Fed interest rate cut
The Federal Reserve lowered its interest rate last September 2025 for the second time this year. Long story short, this means it will benefit you if you borrow money from the bank, and on the other hand, it will hurt you if your goal is to save. To fully understand the consequences of this cut, it is helpful to clarify that the United States federal funds rate is the interest rate at which banks lend money to each other.
This figure is not directly related to consumer rates, but changes in it do affect interest rates on credit cards, auto loans, mortgages, and other financial products. According to Michele Raneri, Vice President and Head of U.S. Research at TransUnion, ‘While the overall economic impact of such a measure will be seen over time, initial indicators suggest that even modest rate cuts can have significant consequences for consumer behavior and financial health”.

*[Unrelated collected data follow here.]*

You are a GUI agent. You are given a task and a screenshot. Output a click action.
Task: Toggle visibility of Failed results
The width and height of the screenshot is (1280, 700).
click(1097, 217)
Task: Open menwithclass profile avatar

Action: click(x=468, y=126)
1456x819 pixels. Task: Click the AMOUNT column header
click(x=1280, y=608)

What is the goal of this rate cut?
The role of the Federal Reserve is to control prices so they don’t rise too quickly, preventing inflation from spiraling, and to promote employment. If interest rates rise, it’s because the Fed wants to cool down the economy to control inflation, making borrowing more expensive. Conversely, if they lower the rate, as has happened now, the intention is to stimulate the economy, encouraging people and businesses to borrow more, spend more, and hire more. However, the current problem is inflation, which remains higher than the 2% target that the Fed aims for. In this scenario, the Fed has forecasted a new rate cut before the end of the year.
How does this affect your money?
According to Independent, Ken Tumin, founder of DepositAccounts.com, stated: “Three of the five top high-yield savings accounts lowered their rates after the Fed’s latest cut in September, while two of the five major banks (Ally and Discover/Capital One) reduced their savings account rates. The top rates for high-yield savings accounts currently remain between 4.46% and 4.6%”.

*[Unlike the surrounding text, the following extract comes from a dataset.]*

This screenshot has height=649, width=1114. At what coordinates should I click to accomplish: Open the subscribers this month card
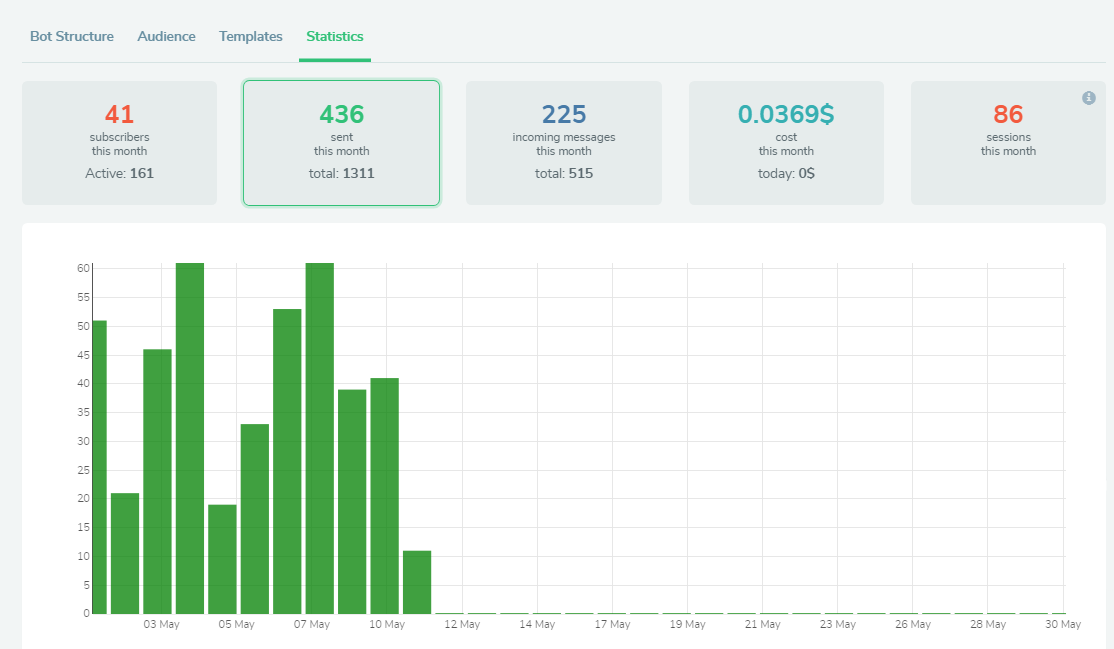point(119,142)
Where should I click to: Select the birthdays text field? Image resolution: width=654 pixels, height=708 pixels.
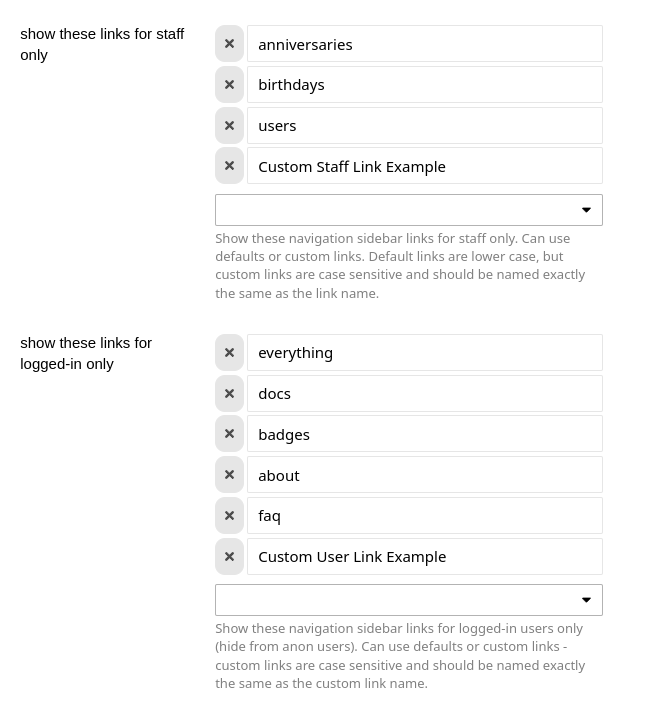tap(425, 84)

This decrease affects the interest rates of certificates of deposit (CDs) and high-yield savings accounts. Although Tumin states that some accounts could continue to offer yields up to 4% until the end of 2025, it is expected that gradual cuts by the Fed will continue to reduce average yields.
Mortgages
While saving and earning money from the interest on these savings becomes more difficult with this drop, the mortgage market is the one that benefits the most. According to Raneri, “Mortgage rates, in particular, have responded quickly. Just in the past week, they fell to their lowest level in more than a year.

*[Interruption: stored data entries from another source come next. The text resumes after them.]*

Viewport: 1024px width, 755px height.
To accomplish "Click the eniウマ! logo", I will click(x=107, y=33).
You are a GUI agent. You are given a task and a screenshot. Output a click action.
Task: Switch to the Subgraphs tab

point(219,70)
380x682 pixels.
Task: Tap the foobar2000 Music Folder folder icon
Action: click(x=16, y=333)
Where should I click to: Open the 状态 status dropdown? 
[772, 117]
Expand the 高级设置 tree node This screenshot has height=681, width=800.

Although mortgage rates do not always move in line with the Fed’s target rate — as they often incorporate expected future cuts — the continued easing of monetary policy could well push them even lower.” For his part, Bankrate financial analyst Stephen Kates stated, “Whether it’s a homeowner with a 7% mortgage or a recent graduate hoping to refinance student loans and credit card debt, lower rates can ease the burden on many indebted households by creating opportunities to refinance or consolidate (debt).”
Auto Loans
When it comes to auto loans, the truth is that rates are not expected to decrease anytime soon. According to Kates, “If the automotive market starts to freeze up and people aren’t buying cars, then we might see loan margins begin to decrease, but auto loan rates do not move in sync with the Federal Reserve rate.”
“While inflation continues to put pressure on household budgets, rate cuts offer a potential counterbalance by reducing repayment costs,” said Raneri.
Frequently asked questions
Are more drops expected?
Yes, the Federal Reserve estimates that it will carry out another interest rate cut before the end of the year.
What does it mean for clients?
Long story short, this means it will benefit you if you borrow money from the bank, and on the other hand, it will hurt you if your goal is to save.